All three core assets have been cited over and over as the requiremrent to establish a sustainable “Silicon Valley” anywhere else in the world.
I believe a critical fourth requirement should be added to this list: the creation of an OWNERSHIP CULTURE
We know this “ownership argument” when it relates to home ownership as a critical financial underpinning of America’s economy. We witness “ownership culture” every time we walk into our favorite neighborhood family run business. We see true ownership in small teams and very early stage startups.
There’s a powerful and passionate emotion created in the human spirit surrounding owning something meaningful. When people feel connected, they act in a connected way.
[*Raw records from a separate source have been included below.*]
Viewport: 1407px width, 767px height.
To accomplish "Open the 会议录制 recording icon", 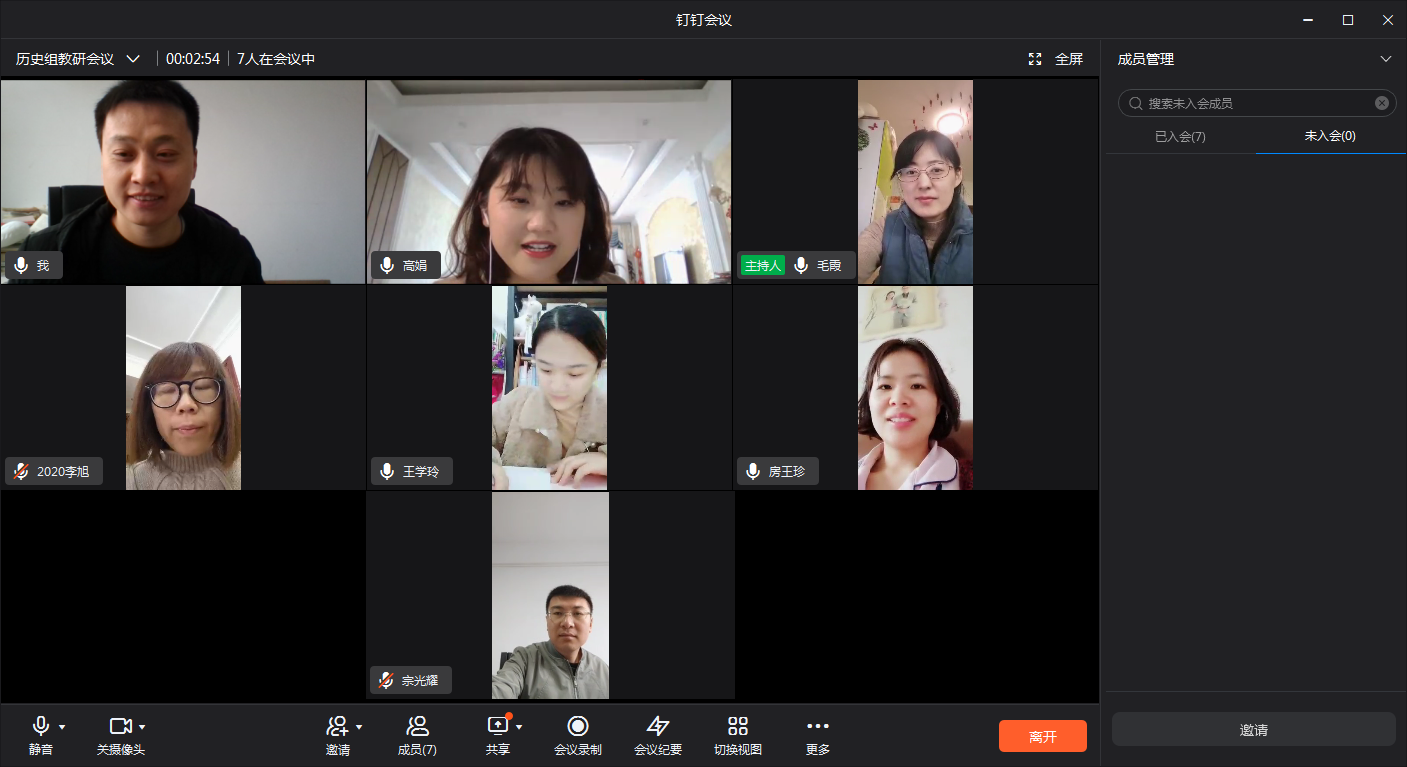I will (577, 727).

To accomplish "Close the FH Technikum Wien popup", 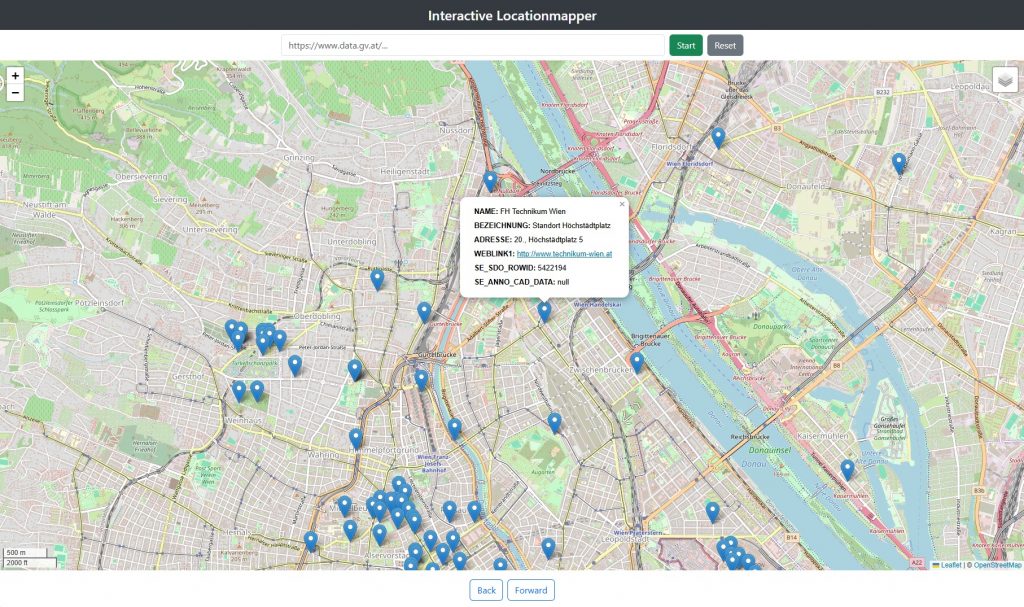I will click(622, 204).
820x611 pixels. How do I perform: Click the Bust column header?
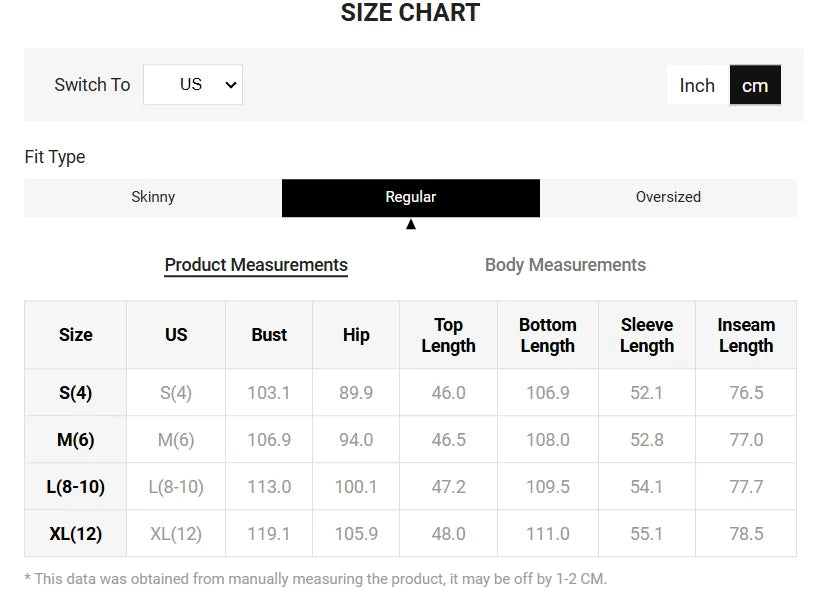coord(269,335)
There’s an above-and-beyond and never-give-up mentality we experience to ensure something we’ve put our blood, sweat, and tears into doesn’t fail. We describe these people typically as entrepreneurs and founders but I believe that’s too limiting. I think of this group of people as simply “owners”. When done correctly, owners can and should be everyone in your company.
We’ve all heard the anecdotal stories of the best business ideas coming many times from the lowest level factory line workers. All that was required was asking “them”, empowering “them”, and recognizing “them” for their impactful ideas. We’ve also heard the corollary of the disconnect between most task workers in companies and the upper management nincompoops (think Dilbert). Well, “They” are “Us”. Great companies create an “all-one-team” culture and recognize and reward everyone as owners of the company.
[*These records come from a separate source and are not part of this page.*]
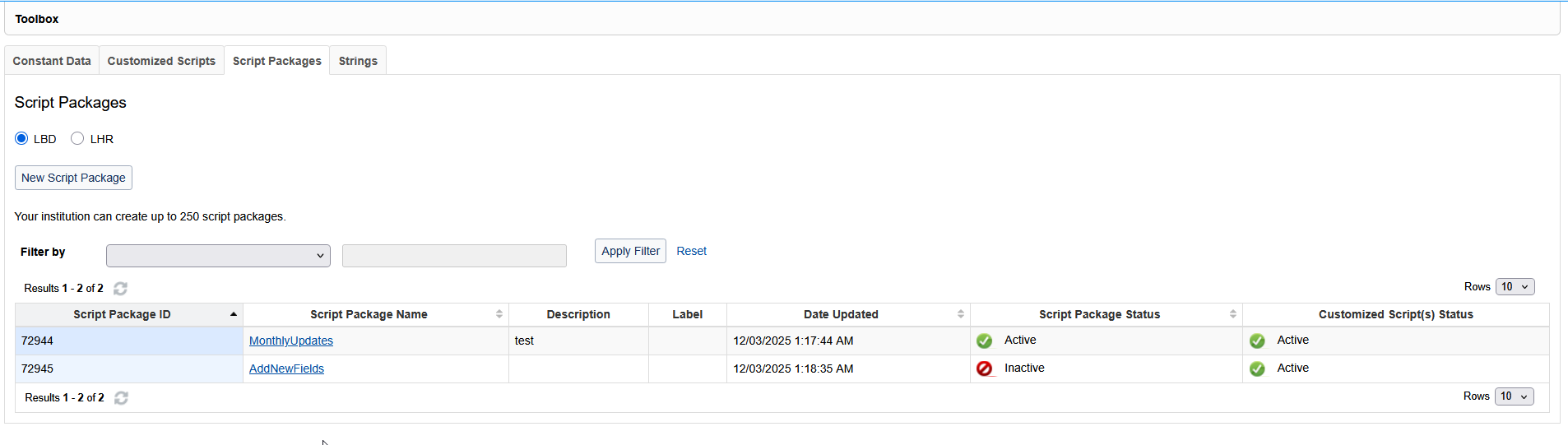Image resolution: width=1568 pixels, height=445 pixels.
Task: Go to the Strings tab
Action: [x=358, y=61]
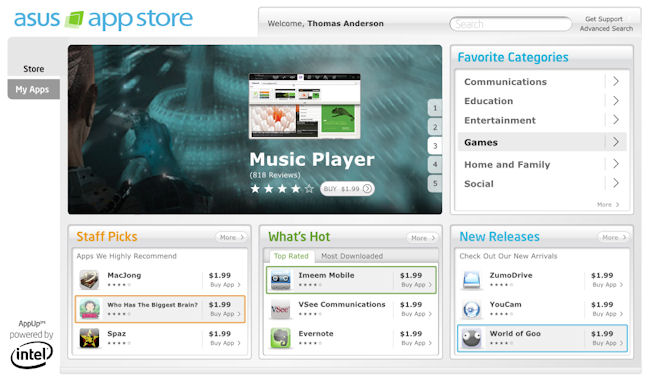The width and height of the screenshot is (650, 381).
Task: Expand the Social category chevron
Action: tap(616, 183)
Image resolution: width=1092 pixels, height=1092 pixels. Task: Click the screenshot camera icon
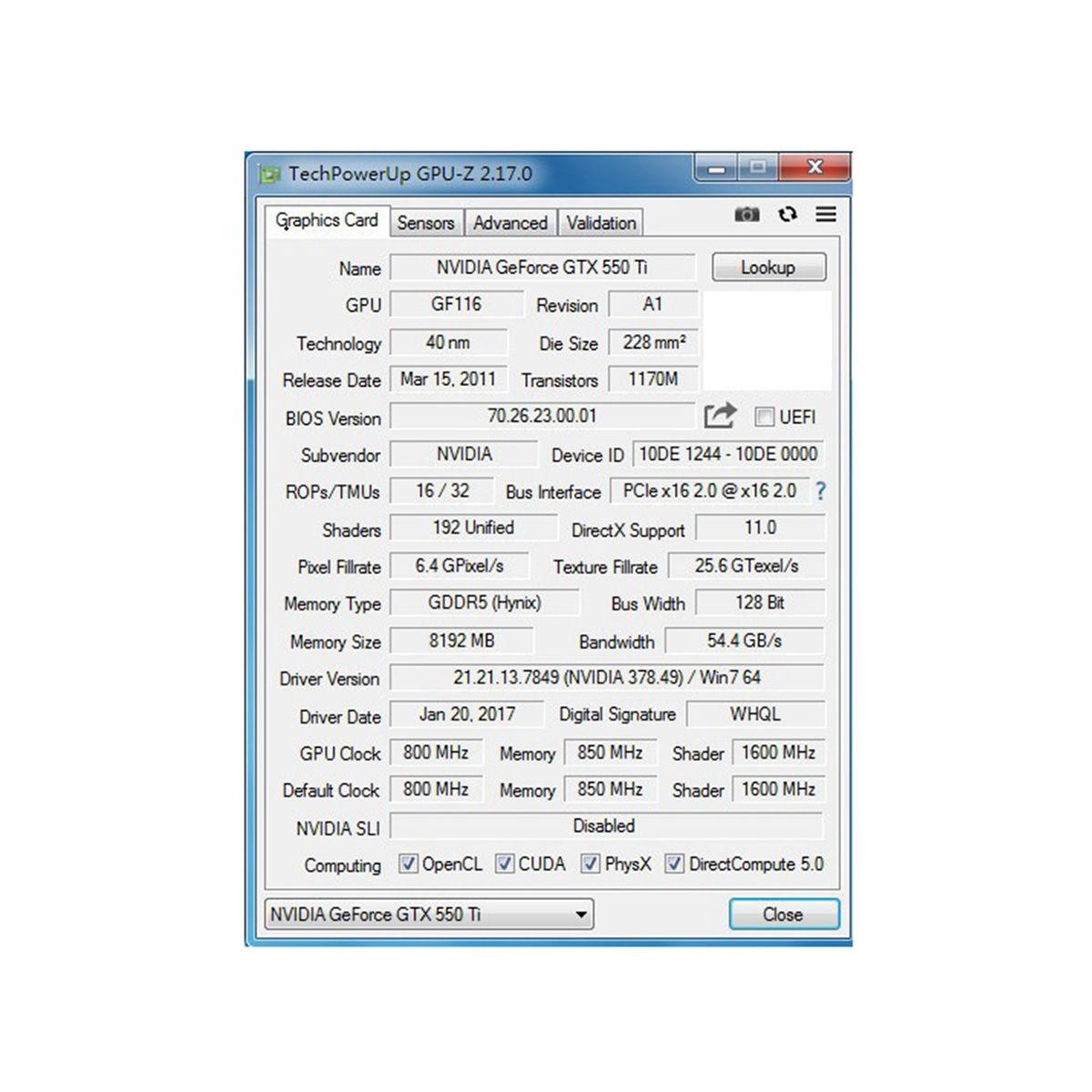point(746,215)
Startups in Silicon Valley naturally create the “we all own part of this”. Anyone who has been early at such a startup knows the powerful effects this mentality has on getting stuff done and the direct link to a company’s success. Then, many times, somewhere along the success curve, these same companies forget about ownership and instead start focusing on “market value”. They begin protecting too much and degrade to short-term focus.
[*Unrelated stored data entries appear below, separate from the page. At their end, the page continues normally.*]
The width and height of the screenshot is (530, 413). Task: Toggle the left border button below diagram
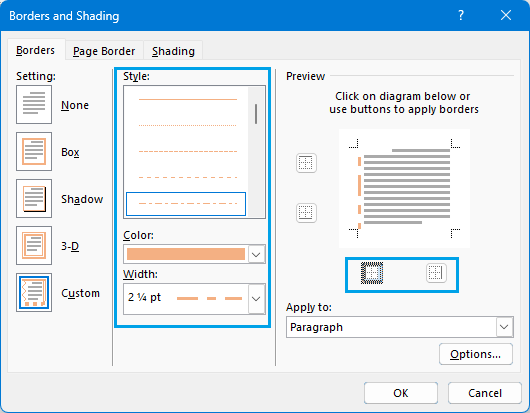[x=372, y=273]
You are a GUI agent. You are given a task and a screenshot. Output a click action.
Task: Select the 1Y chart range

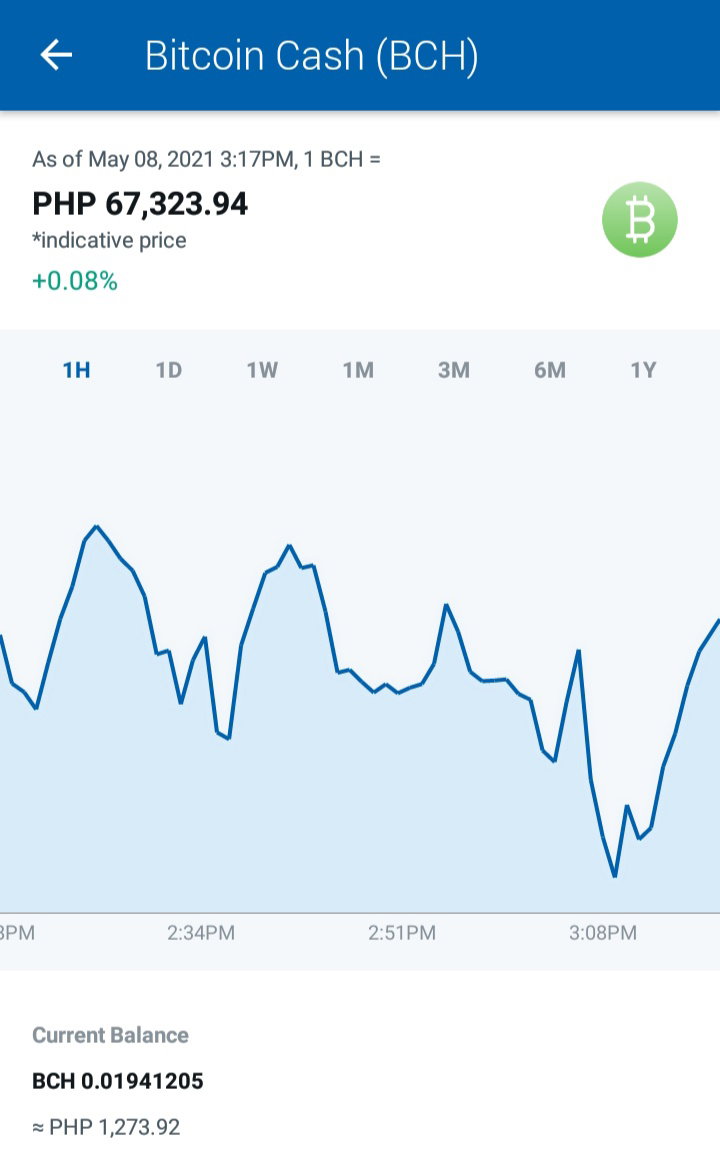click(x=643, y=370)
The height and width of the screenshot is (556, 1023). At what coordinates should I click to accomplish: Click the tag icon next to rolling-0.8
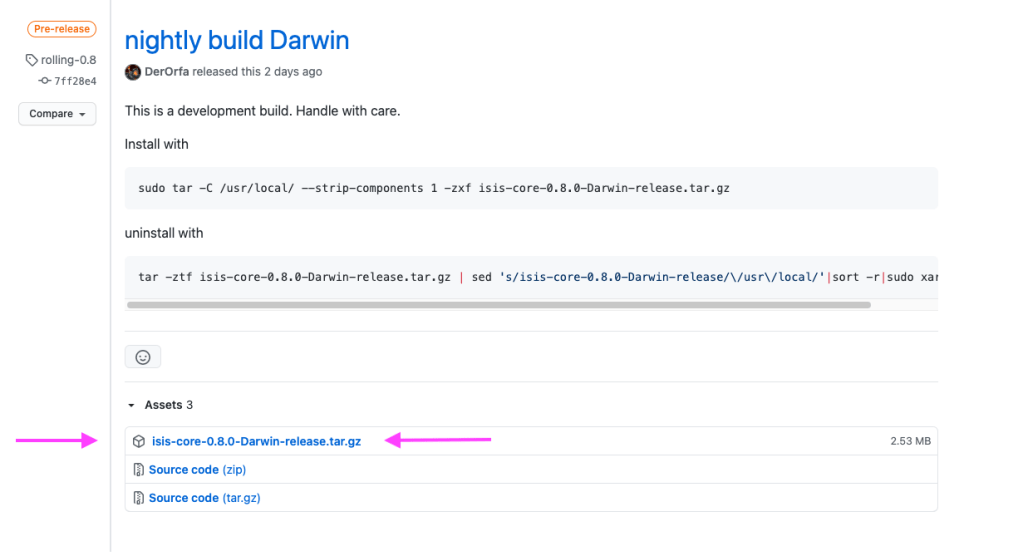point(31,60)
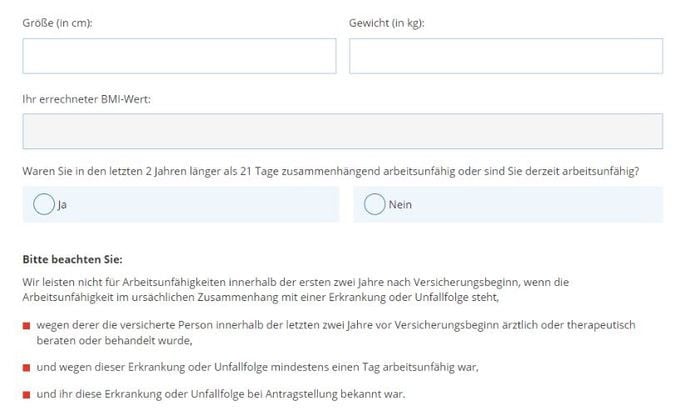Click the Größe (in cm) input field
The height and width of the screenshot is (416, 680).
[179, 56]
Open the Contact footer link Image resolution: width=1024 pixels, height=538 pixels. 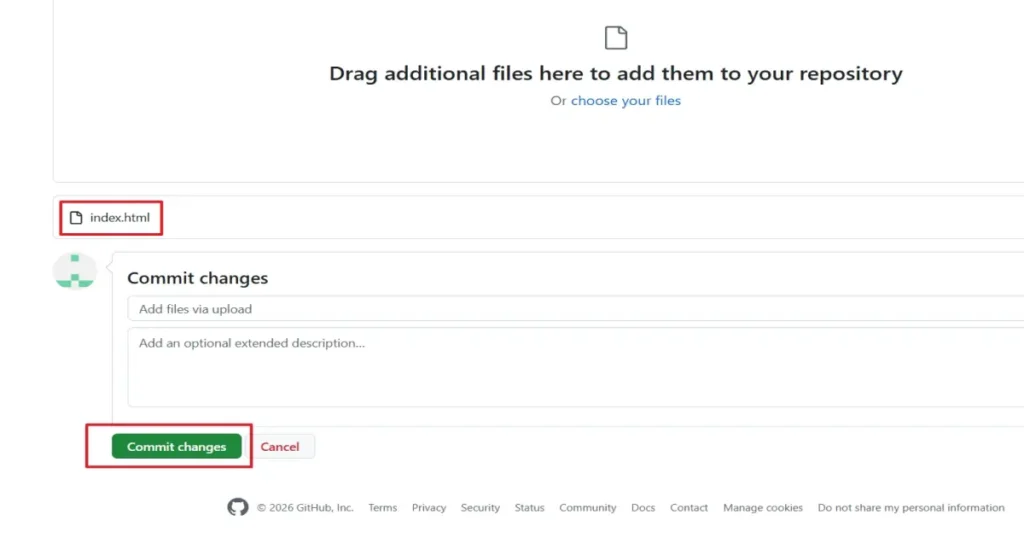point(689,507)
If this is you or your company, it’s time to get back to those roots and re-implement an ownership culture where everyone “owns a part of this”. It’s easier than you think. You did it early on. Start holding those impromptu or regular Friday afternoon beer and information sharing sessions. Communicate more. Don’t assume everyone is getting the fidelity of information required to be an “owner”. By doing so, you can create (or get back to) that unbelievably powerful connection between the people and the business.
An Ownership Culture is a Trust based culture which in turn creates an efficient decision-making culture. Of course, an effective and efficient decision-making culture requires information sharing with all the owners. All owners need sufficient information in order to make proper daily decisions. And that means more Transparency. Trust + Transparency are the key ingredients to successful ownership.
Ownership means a passionate focus at all levels of constantly improving product quality, stamping out bugs, and satisfying the customer and/or the end-user. The best owners focus on the complete life cycle of the customer experience from first impression, to creating pleasant and unexpected surprises, to passing on the customer to the next generation.
Ownership means “It’s your money” and to spend it like it was your bank account. Making this connection is powerful as every dollar spent as if it were your own money results in tremendous savings that can be funneled back into the company (profit sharing, equity value, bonuses, or simply reinvesting)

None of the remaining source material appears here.